第12話:害虫との戦い
平和とは、得てして脆いものである。
私がその真理を再確認したのは、ハニ・ツーによる「全自動灌漑システム」が完成し、カボチャ畑に瑞々しい水が行き渡り始めた、その数日後のことだった。
その日の朝、私は最高の気分で目覚めた。
寝起き特有のけだるさはなく、むしろ期待感で胸が膨らんでいた。
なぜなら、温室のカボチャたちが、ついに二度目の収穫期を迎えようとしていたからだ。
ハニ・ワンの魔力肥料と、ハニ・ツーの定期的な水やり。
この完璧な管理体制のもと、カボチャたちは以前にも増して大きく、艶やかに育っていた。

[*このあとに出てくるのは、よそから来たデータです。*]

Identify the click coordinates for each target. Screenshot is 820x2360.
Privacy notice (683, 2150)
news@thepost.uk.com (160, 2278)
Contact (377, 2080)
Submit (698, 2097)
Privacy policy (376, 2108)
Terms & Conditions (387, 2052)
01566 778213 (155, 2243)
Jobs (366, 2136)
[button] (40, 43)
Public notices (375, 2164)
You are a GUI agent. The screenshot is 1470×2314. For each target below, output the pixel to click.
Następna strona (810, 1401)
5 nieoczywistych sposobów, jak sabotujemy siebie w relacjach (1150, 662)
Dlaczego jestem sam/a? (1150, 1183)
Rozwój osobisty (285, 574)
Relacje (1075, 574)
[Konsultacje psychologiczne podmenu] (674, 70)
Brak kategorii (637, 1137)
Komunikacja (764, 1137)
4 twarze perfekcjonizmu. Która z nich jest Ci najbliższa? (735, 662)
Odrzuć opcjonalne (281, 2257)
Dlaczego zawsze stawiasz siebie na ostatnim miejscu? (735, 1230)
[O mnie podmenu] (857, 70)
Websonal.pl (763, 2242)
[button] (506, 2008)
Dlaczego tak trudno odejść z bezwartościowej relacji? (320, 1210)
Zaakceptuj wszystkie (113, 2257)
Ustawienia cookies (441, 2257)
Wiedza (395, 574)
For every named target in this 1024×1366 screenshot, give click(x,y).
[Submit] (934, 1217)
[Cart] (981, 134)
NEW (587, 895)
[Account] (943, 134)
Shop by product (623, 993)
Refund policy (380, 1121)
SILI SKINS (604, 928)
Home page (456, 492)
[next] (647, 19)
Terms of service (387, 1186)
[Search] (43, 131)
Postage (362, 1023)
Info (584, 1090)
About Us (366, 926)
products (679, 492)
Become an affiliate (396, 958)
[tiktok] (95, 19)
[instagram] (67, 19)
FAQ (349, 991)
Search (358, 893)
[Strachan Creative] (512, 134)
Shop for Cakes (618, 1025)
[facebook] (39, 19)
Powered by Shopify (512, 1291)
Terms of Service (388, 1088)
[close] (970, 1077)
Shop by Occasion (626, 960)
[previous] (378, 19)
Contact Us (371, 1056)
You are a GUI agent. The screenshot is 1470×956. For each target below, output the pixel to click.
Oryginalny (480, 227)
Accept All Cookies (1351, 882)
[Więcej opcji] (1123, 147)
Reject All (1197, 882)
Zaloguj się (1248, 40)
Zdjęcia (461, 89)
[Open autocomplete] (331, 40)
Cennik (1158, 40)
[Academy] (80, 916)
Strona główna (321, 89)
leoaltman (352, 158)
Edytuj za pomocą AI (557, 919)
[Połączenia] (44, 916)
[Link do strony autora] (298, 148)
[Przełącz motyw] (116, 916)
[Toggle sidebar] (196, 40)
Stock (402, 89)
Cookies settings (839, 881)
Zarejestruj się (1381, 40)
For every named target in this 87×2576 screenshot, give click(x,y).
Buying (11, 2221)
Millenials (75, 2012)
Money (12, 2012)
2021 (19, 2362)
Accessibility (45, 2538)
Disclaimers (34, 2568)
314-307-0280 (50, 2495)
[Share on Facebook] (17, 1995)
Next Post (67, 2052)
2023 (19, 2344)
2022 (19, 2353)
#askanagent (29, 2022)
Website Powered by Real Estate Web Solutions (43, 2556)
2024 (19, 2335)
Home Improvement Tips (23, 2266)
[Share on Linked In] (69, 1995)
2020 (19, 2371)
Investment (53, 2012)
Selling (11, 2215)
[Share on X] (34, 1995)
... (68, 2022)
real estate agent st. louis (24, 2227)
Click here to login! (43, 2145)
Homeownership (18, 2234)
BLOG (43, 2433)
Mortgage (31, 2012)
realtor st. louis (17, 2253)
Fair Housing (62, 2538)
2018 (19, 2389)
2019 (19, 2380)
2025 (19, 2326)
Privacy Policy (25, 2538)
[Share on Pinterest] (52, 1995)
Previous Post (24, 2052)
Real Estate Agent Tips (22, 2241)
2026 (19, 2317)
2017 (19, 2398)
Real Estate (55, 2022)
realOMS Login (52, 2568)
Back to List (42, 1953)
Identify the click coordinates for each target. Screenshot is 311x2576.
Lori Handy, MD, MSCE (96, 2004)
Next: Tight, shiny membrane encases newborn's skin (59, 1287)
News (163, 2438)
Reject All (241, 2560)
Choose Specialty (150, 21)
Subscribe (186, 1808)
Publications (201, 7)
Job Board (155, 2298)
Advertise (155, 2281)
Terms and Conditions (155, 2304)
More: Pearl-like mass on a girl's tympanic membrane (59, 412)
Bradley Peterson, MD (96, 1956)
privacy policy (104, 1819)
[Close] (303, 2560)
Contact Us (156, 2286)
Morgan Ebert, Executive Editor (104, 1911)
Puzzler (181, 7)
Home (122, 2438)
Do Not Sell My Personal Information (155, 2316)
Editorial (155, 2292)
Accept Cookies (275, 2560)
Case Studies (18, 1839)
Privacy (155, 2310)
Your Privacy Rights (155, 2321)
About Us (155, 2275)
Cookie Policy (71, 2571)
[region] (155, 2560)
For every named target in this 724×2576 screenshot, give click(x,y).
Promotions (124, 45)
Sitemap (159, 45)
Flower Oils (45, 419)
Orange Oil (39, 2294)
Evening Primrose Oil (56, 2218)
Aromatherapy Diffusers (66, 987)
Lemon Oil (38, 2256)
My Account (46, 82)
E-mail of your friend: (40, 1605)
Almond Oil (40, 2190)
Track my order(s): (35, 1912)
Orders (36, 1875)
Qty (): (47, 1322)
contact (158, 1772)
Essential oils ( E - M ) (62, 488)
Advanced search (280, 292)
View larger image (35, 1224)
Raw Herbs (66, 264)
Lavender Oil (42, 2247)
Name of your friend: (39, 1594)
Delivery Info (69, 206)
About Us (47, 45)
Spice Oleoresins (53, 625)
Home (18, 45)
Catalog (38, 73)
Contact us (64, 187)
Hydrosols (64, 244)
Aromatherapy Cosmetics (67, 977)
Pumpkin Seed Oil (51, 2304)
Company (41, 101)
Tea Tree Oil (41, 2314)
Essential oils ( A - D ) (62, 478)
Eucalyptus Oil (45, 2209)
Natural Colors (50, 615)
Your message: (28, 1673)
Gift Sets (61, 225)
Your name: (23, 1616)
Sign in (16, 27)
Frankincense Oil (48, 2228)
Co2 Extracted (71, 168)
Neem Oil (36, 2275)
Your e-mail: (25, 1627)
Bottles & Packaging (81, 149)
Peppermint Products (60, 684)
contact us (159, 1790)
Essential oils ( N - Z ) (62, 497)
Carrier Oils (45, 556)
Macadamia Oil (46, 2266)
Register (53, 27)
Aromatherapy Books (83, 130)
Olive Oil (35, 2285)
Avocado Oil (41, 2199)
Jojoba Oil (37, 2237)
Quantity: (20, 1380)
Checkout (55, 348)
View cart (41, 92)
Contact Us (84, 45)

葉は私の顔よりも大きく広がり、深い緑色を湛えている。
その陰に隠れるようにして、オレンジ色の宝石たちがゴロゴロと転がっているのだ。
「ふふっ……おはよう、私の可愛い子たち」
私はスキップ(のつもりだが、実際にはドタバタした小走り)で温室へと向かった。
今日の朝食はカボチャのガレットにしようか。
それとも、甘く煮詰めてペーストにして、保存食を作ろうか。
そんな幸福な悩みに頭を悩ませていた、その時だった。
ブーン……。
低い羽音が聞こえた。
最初は、幻聴かと思った。
だって、ここは地下深くの閉鎖空間だ。
虫なんて、肥料用のミミズくらいしかいないはずだ。
ブウウウゥゥゥゥン……!!
音が大きくなる。
一つじゃない。
数え切れないほどの羽音が重なり合い、不協和音となって洞窟の壁に反響している。
『……マスター。敵襲』
脳内に、ハニ・ワンの鋭い警告が響いた。
同時に、ハニ・ツーからの冷静な状況報告が流れ込んでくる。
『侵入経路、通気孔。……対象、小型飛行生体。多数』
私は温室の入り口で立ち尽くした。
目の前に広がる光景に、血の気が引いていくのがわかった。
虫だ。
それも、ただの虫じゃない。
私の握り拳ほどの大きさがある、甲虫たち。
その背中はエメラルドのように怪しく輝き、鋭い顎がカチカチと鳴っている。
何より恐ろしいのは、奴らが一直線に私のカボチャに向かっていることだ。
「……嘘でしょ」
『魔導ゾウムシ(マナ・ウィービル)』。
クレイ高原の生態系ピラミッドにおいて、植物たちにとっての天敵。
普段は地中の根っこや枯れ木のマナを啜って生きている地味な虫だが、高濃度のマナを感知すると集団で押し寄せ、食い尽くすまで止まらない「生きた災害」だ。
奴らは、匂いを嗅ぎつけたのだ。
私のカボチャたちが放つ、極上の甘いマナの香りを。
「いやぁぁぁぁっ!!」
私は悲鳴を上げた。
生理的な嫌悪感と、大切なカボチャを奪われる恐怖。
その二つが混ざり合って、パニック状態に陥る。
無理。
虫だけは無理。
足が多いのも、飛ぶのも、テカテカしてるのも、全部駄目。
近づくことすらできない。
一匹のゾウムシが、手近なカボチャの葉に着地した。
その鋭い顎が、柔らかな葉脈に食い込もうとする。
「やめてぇぇぇっ! 私のカボチャに触るなぁっ!」
私が泣き叫んだ、次の瞬間。
ヒュンッ!!
風を切る音がした。
目にも留まらぬ速さで飛来した「何か」が、葉の上のゾウムシを正確に弾き飛ばした。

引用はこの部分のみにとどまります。